(Arte/Exame)
Nenhuma estratégia de marca planejada para 2020 pôde ser plenamente executada. Em meados do ano passado, quando os executivos de empresas de diferentes setores colocaram suas ideias no papel, ninguém poderia prever a pandemia do novo coronavírus e um período tão atípico e turbulento. O desafio foi se desdobrar para fornecer produtos e serviços relevantes, cuidar dos funcionários e clientes e da saúde financeira da empresa. Quem conseguiu uma boa execução, consequentemente, agregou valor à marca.

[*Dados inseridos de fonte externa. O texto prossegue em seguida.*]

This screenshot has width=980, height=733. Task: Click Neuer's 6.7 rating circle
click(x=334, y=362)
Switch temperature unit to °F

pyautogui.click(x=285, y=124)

Um exemplo é o banco Itaú, que fez uma doação de 1 bilhão de reais ao projeto Todos Pela Saúde, administrado por um grupo de especialistas liderado pelo médico Paulo Chapchap, diretor-geral do Hospital Sírio-Libanês. A instituição também flexibilizou o pagamento de empréstimos de clientes no montante de cerca de 52 bilhões de reais. “Nossa estratégia durante a pandemia se assentou em dois pilares: ser uma marca cidadã e ser uma marca parceira. Mais do que nunca, entendemos que deveríamos colocar em prática a mensagem ‘Feito para você’ ”, diz Eduardo Tracanella, diretor de marketing institucional e atacado do Itaú, referindo-se ao lema que estampa as campanhas de marketing do banco.

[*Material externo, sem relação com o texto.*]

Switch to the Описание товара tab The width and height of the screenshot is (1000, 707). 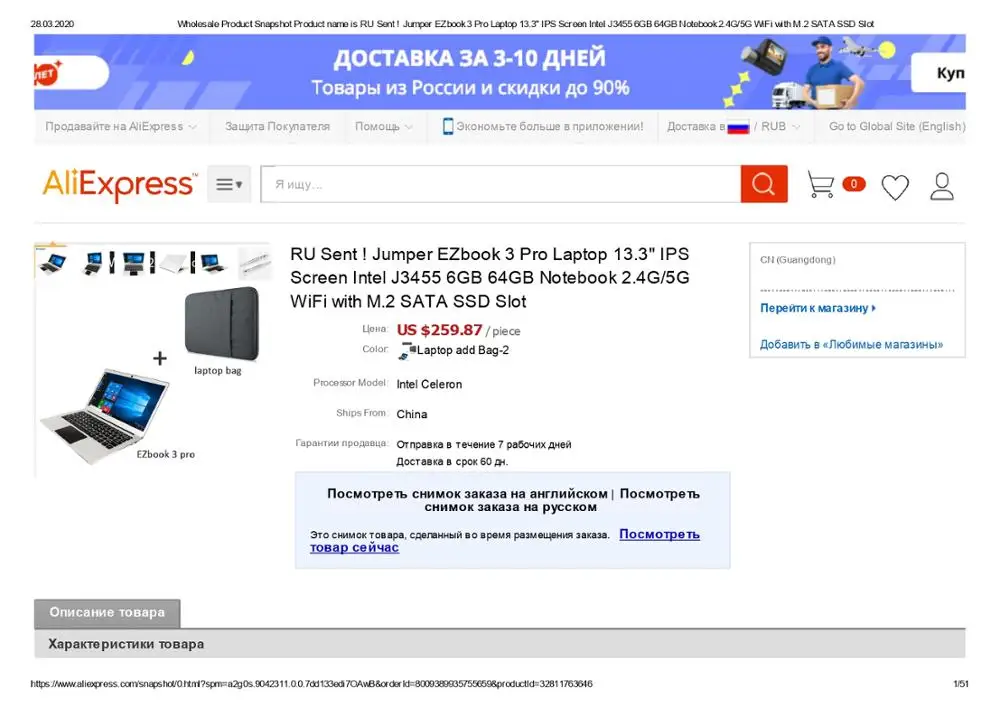[107, 613]
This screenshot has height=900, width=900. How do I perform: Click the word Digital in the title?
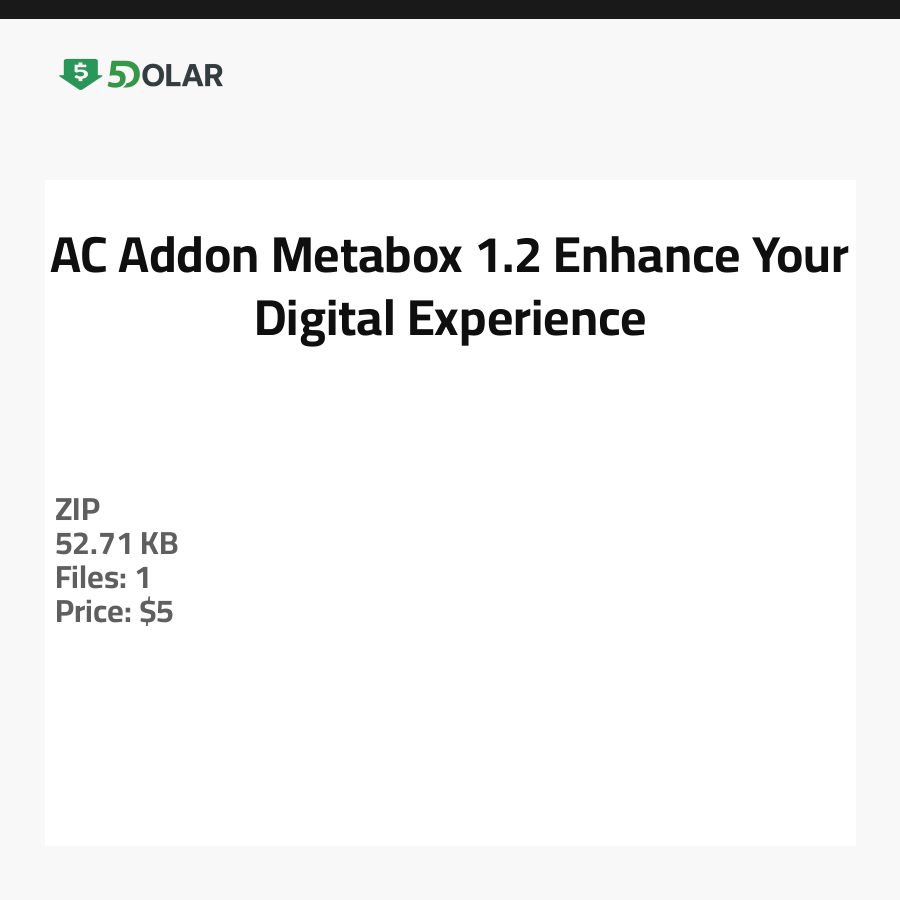click(x=315, y=320)
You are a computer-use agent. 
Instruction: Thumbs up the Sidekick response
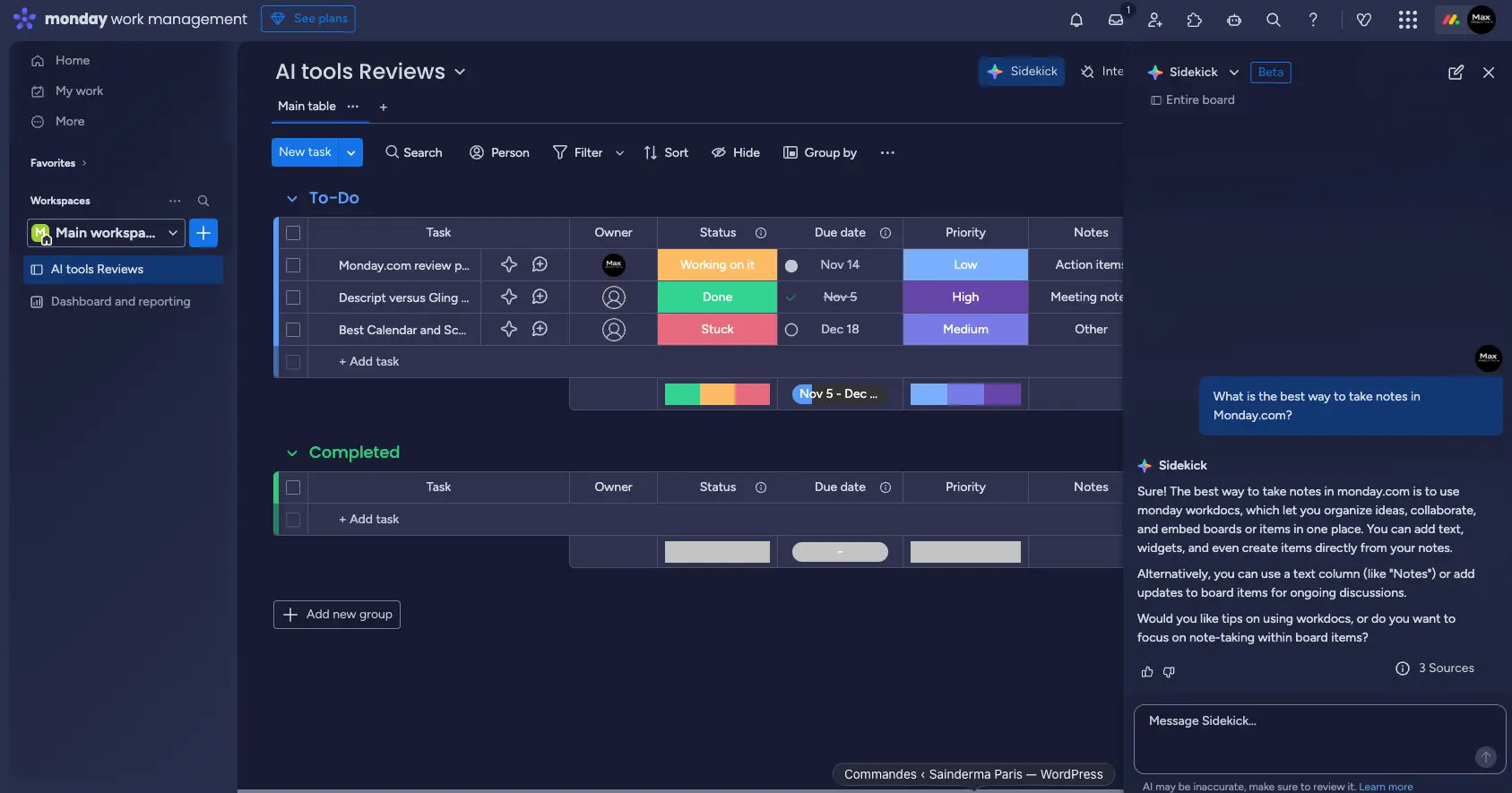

Com ações como essas, o Itaú se mantém há quatro anos como a marca mais valiosa do Brasil, segundo um levantamento da consultoria inglesa Brand Finance, especializada em avaliação de marcas — até então, o topo da lista era ocupado pela Petrobras. O ranking de 2020, obtido com exclusividade pela — EXAME, mostra que a marca Itaú está avaliada em 6,8 bilhões de dólares. Na sequência, outras três instituições financeiras ocupam as posições de marcas mais valiosas do país: Bradesco (6,7 bilhões), Caixa (4,8 bilhões) e Banco do Brasil (4,6 bilhões). A Petrobras, que nos últimos anos se viu envolvida no centro de um esquema de propinas, descoberto na Operação Lava-Jato, ocupa o quinto lugar entre as marcas mais valiosas do país (3,7 bilhões).
AS 50 MARCAS MAIS VALIOSAS DO BRASIL
Anualmente, a Brand Finance avalia cerca de 5.000 marcas, ouvindo em torno de 50.000 consumidores em 29 países. Além das métricas de percepção dos consumidores e de outros públicos, a avaliação das marcas leva em conta os investimentos em marketing e o desempenho dos negócios. No fim, a ideia é chegar a um valor que uma empresa estaria disposta a pagar para obter a licença de uma marca que não lhe pertence (leia mais sobre a metodologia abaixo).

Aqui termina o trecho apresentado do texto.